Jetzt ist Ihre Meinung gefragt zu *Avast Free Antivirus 2015 im Download*

					Die aktuelle Version von Avast Free Antivirus 2015 steht zum Download bereit. Sowohl die kostenpflichtige als auch die für Privatanwender kostenlose Version des Virenscanners versprechen in der aktuellen Version Schutz vor Computer-Viren, Ad-Ware, Spy- und Malware.

					Bitte beachten Sie: Der Kommentarbereich wird gemäß der Forenregeln moderiert. Allgemeine Fragen und Kritik zu Online-Artikeln von PC Games Hardware sind im Feedback-Unterforum zu veröffentlichen und nicht im Kommentarthread zu einer News. Dort werden sie ohne Nachfragen entfernt.




			Dieser Inhalt steht nur eingeloggten Mitgliedern zur Verfügung.
        

 Zurück zum Artikel: *Avast Free Antivirus 2015 im Download*


----------



## Fawkes (25. September 2015)

"Werbung [...] Allerdings sind diese nicht nervend."

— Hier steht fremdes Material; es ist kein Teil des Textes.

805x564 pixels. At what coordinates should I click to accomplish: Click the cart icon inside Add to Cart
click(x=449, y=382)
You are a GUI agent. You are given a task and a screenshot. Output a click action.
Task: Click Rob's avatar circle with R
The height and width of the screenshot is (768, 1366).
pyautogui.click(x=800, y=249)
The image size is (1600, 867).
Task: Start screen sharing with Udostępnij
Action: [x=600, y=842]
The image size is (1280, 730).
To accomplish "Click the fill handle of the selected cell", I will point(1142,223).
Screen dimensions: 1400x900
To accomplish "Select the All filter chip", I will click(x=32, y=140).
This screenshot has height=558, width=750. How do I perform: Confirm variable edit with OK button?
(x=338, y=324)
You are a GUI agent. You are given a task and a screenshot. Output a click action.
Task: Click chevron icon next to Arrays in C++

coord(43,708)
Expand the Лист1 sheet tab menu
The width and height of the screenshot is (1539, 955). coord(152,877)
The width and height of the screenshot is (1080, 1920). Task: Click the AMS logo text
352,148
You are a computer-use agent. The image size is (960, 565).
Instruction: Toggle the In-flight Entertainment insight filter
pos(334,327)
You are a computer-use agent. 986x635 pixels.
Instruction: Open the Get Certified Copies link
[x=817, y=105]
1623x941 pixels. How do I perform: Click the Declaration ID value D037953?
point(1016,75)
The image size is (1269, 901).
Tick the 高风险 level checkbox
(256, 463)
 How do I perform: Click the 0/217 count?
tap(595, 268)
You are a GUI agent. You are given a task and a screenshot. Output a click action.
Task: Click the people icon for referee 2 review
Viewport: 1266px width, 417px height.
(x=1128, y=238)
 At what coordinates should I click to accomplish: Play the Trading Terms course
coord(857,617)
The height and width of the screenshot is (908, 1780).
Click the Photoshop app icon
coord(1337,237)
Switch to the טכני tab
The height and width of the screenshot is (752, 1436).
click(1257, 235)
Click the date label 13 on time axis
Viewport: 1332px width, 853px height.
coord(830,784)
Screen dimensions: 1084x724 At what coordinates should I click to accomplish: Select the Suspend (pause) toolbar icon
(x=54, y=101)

Na, das ist aber eine gewagte Aussage.  Ich habe Avast - sowohl in der kostenlosen als auch der kostenpflichtigen Variante - auf mehreren hundert PCs installiert und lange Zeit anderen AV-Lösungen vorgezogen. Mit der Zeit wurde die Werbung aber immer penetranter, sprang von der Programmoberfläche rüber in Pop-Ups und lässt sich mittlerweile in der Free-Variante gar nicht mehr deaktivieren. Auch in der Bezahl-Version  wird sie angezeigt und die meisten "normalen" Anwender finden eh nicht die Option um sie zu auszuschalten. 
Auch so tolle Sachen wie der Einkaufverhalten-Spion "SafePrice" oder das (mittlerweile leider überall anzutreffende) Installieren von Zusatzsoftware wie Google Chrome & Co. bei Updates warf ein schlechtes Licht auf Avast.
Seitdem Avast angefangen hat bei Updates den GrimeFighter zu installieren, der Pseudo-Probleme "findet", aber nicht konkret benennt und erst nach Panikmache & Heilsversprechen gegen Bezahlung wieder behebt, ersetze ich Avast nach und nach wenn möglich. 
Schade, war Avast doch lange Jahre der beste kostenlose Schutz in meinen Augen.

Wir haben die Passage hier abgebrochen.